Quando Édouard finalmente consegue se mudar para a cidade grande, ele demora para se adaptar. A liberdade de poder ser quem ele é vem com extravagâncias, que ele enxergava como necessárias antes de conhecer dois homens que se tornam seus melhores amigos e confidentes. A amizade dos três permite que Édouard consiga entender sua homossexualidade como algo natural, que não precisa de artifícios para ser escondida ou de excentricidade fabricada.

Durante toda a obra, Édouard fala sobre como a mentira acontece em pequenos gestos e nas falas daqueles que você ama e que deveriam amar você incondicionalmente. A mentira não o assusta e define sua visão de mundo. Esconder a verdade, para ele, é apenas um ato de sobrevivência e, dele, vem parte da sua destruição naquela noite de Natal. Se ele não enxergasse a mentira como algo tão banal, talvez ele tivesse percebido que seu encontro com Rema não terminaria bem. Talvez ele tivesse fugido. Talvez, apenas talvez, ele tivesse entendido que um cachecol em volta do seu pescoço não significasse uma brincadeira após o roubo de seu celular.
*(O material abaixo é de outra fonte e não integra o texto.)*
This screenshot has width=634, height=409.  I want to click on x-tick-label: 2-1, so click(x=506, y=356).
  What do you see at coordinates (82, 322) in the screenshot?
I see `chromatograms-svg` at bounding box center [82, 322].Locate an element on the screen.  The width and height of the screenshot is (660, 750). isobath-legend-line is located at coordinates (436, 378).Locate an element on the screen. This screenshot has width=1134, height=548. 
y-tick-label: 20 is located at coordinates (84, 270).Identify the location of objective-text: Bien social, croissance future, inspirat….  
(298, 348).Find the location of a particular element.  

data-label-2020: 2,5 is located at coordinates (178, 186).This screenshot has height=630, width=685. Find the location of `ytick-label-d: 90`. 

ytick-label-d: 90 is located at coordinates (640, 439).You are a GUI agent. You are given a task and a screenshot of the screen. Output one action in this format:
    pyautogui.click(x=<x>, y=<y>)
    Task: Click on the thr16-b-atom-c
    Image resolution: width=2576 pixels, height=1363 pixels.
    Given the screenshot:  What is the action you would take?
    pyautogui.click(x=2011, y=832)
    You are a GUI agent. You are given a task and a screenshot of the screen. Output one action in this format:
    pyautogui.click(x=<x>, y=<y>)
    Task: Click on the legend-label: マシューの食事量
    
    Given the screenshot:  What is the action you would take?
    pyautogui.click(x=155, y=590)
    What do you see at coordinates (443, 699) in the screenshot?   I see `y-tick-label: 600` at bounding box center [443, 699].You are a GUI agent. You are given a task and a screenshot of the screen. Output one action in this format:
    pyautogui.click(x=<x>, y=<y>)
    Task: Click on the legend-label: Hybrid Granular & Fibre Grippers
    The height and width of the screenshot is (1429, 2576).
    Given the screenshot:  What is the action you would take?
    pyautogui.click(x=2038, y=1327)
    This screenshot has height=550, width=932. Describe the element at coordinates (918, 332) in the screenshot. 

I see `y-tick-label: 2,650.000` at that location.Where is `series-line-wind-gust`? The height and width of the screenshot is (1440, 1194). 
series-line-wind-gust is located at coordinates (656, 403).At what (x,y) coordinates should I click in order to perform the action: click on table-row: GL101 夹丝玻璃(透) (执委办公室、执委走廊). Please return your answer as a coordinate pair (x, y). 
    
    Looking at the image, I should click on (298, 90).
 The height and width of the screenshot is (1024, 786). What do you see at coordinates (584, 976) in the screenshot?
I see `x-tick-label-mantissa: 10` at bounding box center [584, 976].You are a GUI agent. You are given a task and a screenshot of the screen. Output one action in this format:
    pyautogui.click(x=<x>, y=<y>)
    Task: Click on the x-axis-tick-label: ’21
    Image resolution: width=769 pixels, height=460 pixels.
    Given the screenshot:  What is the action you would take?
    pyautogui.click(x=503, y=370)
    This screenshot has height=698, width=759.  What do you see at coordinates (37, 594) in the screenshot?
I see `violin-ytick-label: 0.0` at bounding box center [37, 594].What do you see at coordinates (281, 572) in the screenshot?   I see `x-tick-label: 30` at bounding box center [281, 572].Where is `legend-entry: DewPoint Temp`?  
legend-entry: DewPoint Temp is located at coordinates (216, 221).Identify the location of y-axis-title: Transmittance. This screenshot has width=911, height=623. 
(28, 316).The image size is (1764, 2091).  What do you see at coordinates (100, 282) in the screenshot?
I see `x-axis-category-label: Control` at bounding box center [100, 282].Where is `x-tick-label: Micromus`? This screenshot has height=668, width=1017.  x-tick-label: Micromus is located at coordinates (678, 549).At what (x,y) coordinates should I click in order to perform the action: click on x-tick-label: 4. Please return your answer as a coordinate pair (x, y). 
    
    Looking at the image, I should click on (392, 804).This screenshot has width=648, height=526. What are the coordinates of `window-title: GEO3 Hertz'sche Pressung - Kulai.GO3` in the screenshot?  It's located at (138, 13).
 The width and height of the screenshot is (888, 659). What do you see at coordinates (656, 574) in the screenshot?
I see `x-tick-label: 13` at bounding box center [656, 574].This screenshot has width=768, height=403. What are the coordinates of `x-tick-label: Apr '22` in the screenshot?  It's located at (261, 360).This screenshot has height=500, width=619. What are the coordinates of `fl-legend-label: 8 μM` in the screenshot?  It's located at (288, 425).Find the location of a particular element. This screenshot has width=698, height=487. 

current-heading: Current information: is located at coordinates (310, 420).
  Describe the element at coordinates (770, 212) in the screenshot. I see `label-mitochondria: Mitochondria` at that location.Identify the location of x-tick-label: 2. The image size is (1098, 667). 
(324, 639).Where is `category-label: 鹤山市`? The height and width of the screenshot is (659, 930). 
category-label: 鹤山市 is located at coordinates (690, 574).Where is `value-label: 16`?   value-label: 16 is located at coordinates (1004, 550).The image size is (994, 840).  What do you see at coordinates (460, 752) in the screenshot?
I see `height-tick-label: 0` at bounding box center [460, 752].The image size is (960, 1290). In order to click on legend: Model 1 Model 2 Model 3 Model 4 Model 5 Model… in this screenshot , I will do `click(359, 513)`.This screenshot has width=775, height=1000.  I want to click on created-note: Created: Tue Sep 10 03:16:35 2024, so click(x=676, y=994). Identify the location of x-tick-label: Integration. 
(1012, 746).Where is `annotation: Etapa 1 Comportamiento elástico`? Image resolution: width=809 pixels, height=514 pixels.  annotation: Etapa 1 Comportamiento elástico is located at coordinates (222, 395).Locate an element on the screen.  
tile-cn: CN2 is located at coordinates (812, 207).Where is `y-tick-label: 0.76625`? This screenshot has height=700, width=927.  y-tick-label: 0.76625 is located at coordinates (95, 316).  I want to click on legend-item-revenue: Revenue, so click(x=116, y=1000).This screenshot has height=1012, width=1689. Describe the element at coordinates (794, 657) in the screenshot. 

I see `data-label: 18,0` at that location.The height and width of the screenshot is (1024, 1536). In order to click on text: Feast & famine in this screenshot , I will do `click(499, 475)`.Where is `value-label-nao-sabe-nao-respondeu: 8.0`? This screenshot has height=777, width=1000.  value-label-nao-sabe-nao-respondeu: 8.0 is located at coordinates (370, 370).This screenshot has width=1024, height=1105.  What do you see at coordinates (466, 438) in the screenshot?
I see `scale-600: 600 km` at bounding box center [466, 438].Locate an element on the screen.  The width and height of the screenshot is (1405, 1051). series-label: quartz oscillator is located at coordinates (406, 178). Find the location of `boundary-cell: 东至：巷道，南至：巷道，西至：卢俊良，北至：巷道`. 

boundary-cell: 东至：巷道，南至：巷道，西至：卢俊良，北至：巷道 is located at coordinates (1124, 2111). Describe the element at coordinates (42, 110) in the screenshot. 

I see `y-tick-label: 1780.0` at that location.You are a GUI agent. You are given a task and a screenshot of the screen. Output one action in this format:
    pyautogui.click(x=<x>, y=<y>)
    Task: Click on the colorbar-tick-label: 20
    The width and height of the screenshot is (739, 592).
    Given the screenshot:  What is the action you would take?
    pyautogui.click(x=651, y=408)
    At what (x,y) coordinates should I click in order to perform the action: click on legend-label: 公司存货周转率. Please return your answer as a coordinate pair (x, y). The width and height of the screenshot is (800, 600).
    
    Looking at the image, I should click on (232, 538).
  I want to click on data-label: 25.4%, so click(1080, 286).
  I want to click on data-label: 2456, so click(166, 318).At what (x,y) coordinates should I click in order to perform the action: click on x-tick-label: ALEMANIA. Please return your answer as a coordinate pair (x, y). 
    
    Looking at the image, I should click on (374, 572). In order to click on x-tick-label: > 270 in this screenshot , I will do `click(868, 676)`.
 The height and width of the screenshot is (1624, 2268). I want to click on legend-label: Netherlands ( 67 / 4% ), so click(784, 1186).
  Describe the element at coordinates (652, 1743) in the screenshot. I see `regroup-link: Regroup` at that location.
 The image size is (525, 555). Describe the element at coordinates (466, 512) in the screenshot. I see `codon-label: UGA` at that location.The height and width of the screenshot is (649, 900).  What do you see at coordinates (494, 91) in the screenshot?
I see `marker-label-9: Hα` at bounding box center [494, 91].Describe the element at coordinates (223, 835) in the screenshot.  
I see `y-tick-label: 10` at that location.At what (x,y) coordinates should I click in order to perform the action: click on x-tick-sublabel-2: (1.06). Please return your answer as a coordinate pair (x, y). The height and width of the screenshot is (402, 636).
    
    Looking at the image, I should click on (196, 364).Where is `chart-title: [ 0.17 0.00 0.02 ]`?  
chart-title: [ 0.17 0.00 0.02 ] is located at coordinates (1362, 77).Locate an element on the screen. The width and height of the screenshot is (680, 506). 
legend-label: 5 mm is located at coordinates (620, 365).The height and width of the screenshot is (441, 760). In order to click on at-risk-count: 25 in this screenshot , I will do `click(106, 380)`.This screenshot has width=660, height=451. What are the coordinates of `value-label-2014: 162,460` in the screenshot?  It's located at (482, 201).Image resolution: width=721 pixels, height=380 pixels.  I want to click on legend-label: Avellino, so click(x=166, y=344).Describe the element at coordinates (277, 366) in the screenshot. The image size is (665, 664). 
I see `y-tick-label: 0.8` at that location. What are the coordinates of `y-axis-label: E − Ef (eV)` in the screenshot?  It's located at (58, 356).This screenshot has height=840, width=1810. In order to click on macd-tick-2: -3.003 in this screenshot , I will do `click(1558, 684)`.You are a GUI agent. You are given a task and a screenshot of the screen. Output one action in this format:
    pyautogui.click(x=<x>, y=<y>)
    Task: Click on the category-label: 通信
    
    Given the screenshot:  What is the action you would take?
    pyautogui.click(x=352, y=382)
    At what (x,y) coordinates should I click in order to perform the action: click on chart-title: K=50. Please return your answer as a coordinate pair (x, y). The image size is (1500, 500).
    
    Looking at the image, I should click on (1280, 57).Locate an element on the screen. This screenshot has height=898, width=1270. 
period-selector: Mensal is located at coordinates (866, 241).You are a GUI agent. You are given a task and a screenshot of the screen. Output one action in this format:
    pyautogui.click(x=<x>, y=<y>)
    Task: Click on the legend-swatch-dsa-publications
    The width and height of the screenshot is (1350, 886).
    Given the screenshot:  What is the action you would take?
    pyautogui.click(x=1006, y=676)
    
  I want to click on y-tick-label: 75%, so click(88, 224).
Édouard conta com a fluidez de uma criança tudo que lhe vem à mente. Muitas vezes, o leitor se pergunta se o que ele está contando e verdade ou se são suas impressões, vistas pelos olhos contaminados de quem sempre viveu entre mentiras, preconceito e vergonha. Não há como saber e tampouco deveria interessar. O que ele quer dizer é que a mentira e o preconceito sempre estarão presentes em nossas vidas. Ele, que até aquele Natal, não se sentia preconceituoso, percebe que o preconceito também o atingiu: a etnia de Rema é uma das mais desprezadas na França, e Édouard, depois do estupro, passa a vê-la como algo ruim, transferindo a raiva que tem de um indivíduo a um povo todo.

Apesar de ser uma obra muito dolorosa, os amigos de Édouard dão a ela um tom de solidez e de promessa de um futuro melhor. No momento máximo de sua solidão, Édouard imagina que seus dois melhores amigos jamais seriam chamados para o seu enterro, pois eles não existem, aos olhos da família e de quem o conhece.  Isso lhe dói mais do que qualquer coisa. Ao fim da obra, quando o leitor percebe que os dois acolhem Édouard e que Édouard sabe que eles sempre encontrarão um jeito de estar com ele, um leve sopro de esperança invade o leitor e, ao abraçar sua solitude, Édouard também abraça o leitor e a dor de várias verdades.